A assim é anunciado o tratamento para dependentes químicos nas redes sociais de uma clínica localizada em Camaçari. No entanto, a realidade se mostra diferente. O centro de reabilitação em questão conta com histórico de maus-tratos e até óbitos registrados dentro de suas unidades.
No sábado (21), a interna Aline da Silva Fernandes, de 43 anos, faleceu após um soco. No boletim de ocorrência, o episódio foi caracterizado como consequência de uma briga entre duas pacientes.

O óbito de Leandro Araújo de Andrade também está sendo investigado. O homem, que tinha transtornos psíquicos, estava internado há sete meses e foi encontrado por funcionários com marcas no pescoço em 2024.
Diversas denúncias ainda relatam agressões por parte de funcionários. Uma delas teria ocorrido contra uma menor de 16 anos. Segundo parentes de internos, os pacientes são submetidos a “condições precárias” e deixados até sem alimentação.
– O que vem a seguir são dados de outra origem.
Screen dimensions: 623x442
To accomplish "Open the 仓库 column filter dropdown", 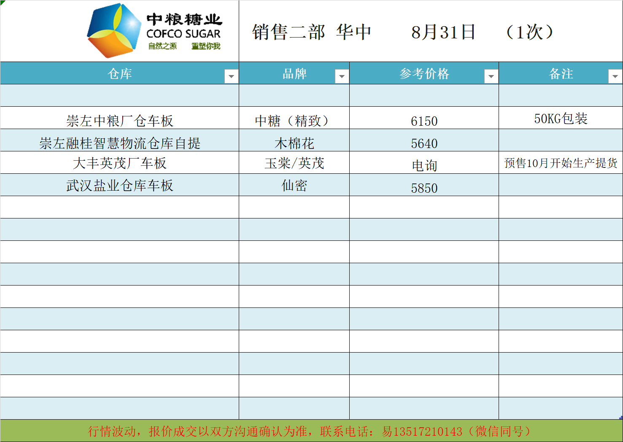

“Essa clínica maltrata demais os internados, um parente meu foi pra clínica e perdeu muito peso. Ele conta que lá ele passou dias sem comer e sofreu muitas agressões. Já deram até um mata leão nele”, contou um familiar de um ex-interno.
Uma prática denunciada por isolamento de internos, que seriam mantidos por dias em um cômodo sem acesso a atividades externas ou qualquer tipo de assistência. Além disso, marcas de agressão e feridas nos acolhidos são frequentes.
A utilização da unidade para internações do estado também foi relatada por familiares, que chegaram até a entrar com ação para retirada de parentes. Em nota, a Secretaria da Saúde do Estado da Bahia (Sesab) negou que realize esse tipo de encaminhamento para a clínica.

A estrutura física das unidades do centro terapêutico também está comprometida, com a presença de insetos e roedores na área de convivência dos internos e falta de itens básicos de limpeza e higiene. Imagens obtidas pela reportagem mostram a situação dos quartos de uma das unidades, localizada em Barra do Jacuípe.
O caso teria sido levado ao Ministério Público, mas, até o fechamento desta reportagem, o órgão não se pronunciou. A clínica Centro Terapêutico Família Camaçari também foi procurada, e não respondeu até a publicação deste texto.